[Source material]
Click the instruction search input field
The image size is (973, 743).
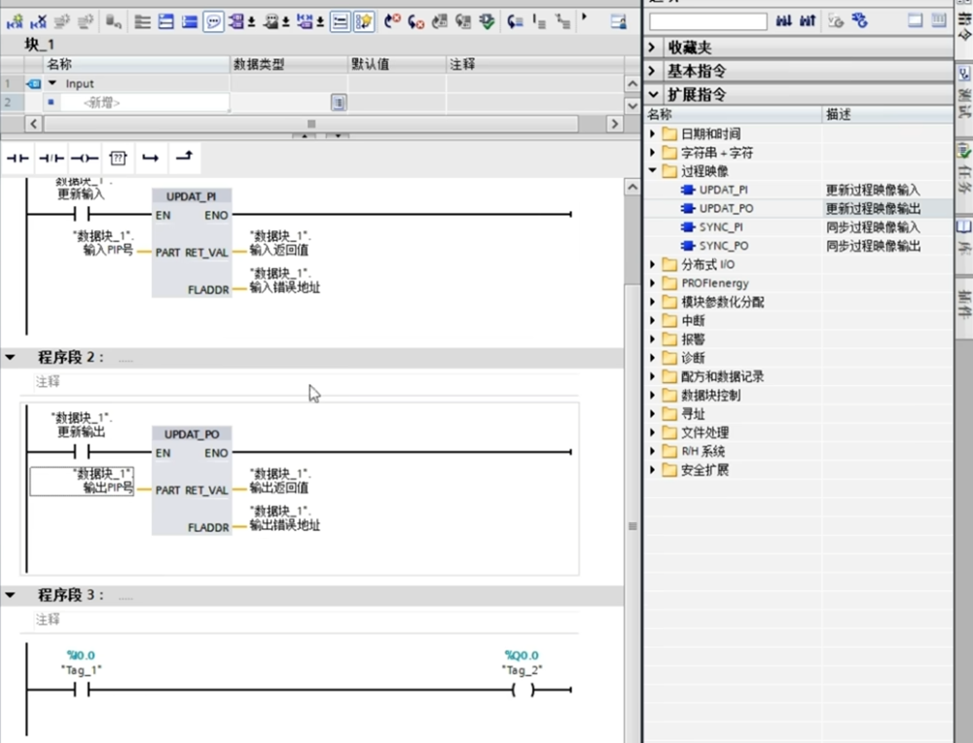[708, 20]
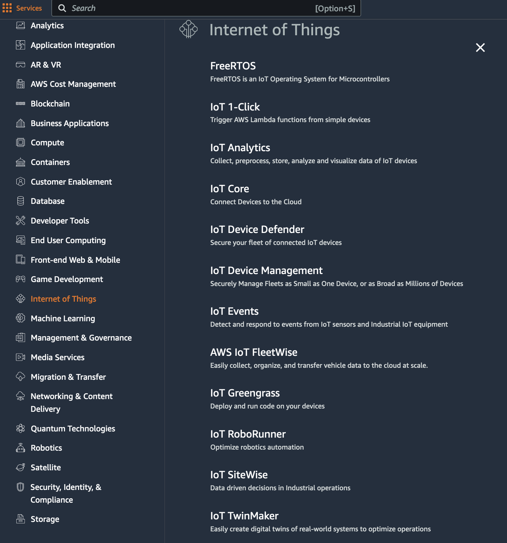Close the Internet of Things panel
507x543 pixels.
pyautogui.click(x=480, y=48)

---

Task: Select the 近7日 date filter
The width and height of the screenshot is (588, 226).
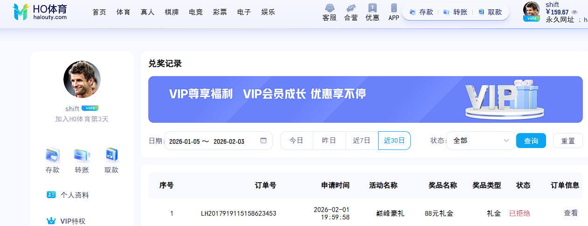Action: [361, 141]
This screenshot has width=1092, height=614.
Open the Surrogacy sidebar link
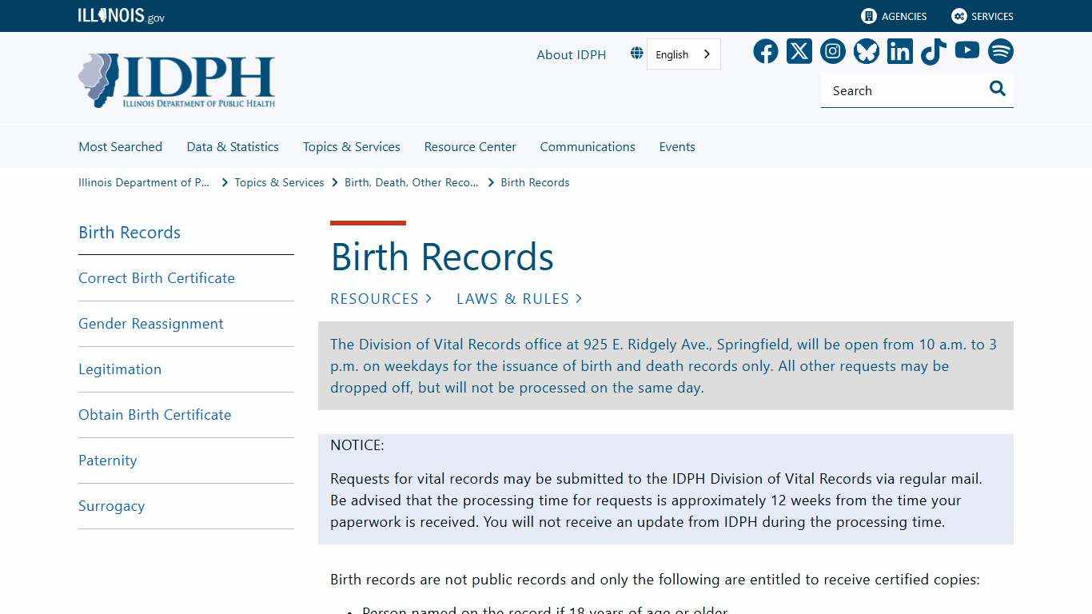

--

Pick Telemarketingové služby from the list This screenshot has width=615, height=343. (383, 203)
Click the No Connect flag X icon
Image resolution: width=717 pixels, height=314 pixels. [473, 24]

[Description of the task]
Would you copy every line of the entries that includes the word "This"?

[Result]
This screenshot has width=1092, height=614.
Pick Telemarketingové služby from the list This screenshot has width=615, height=343. (383, 203)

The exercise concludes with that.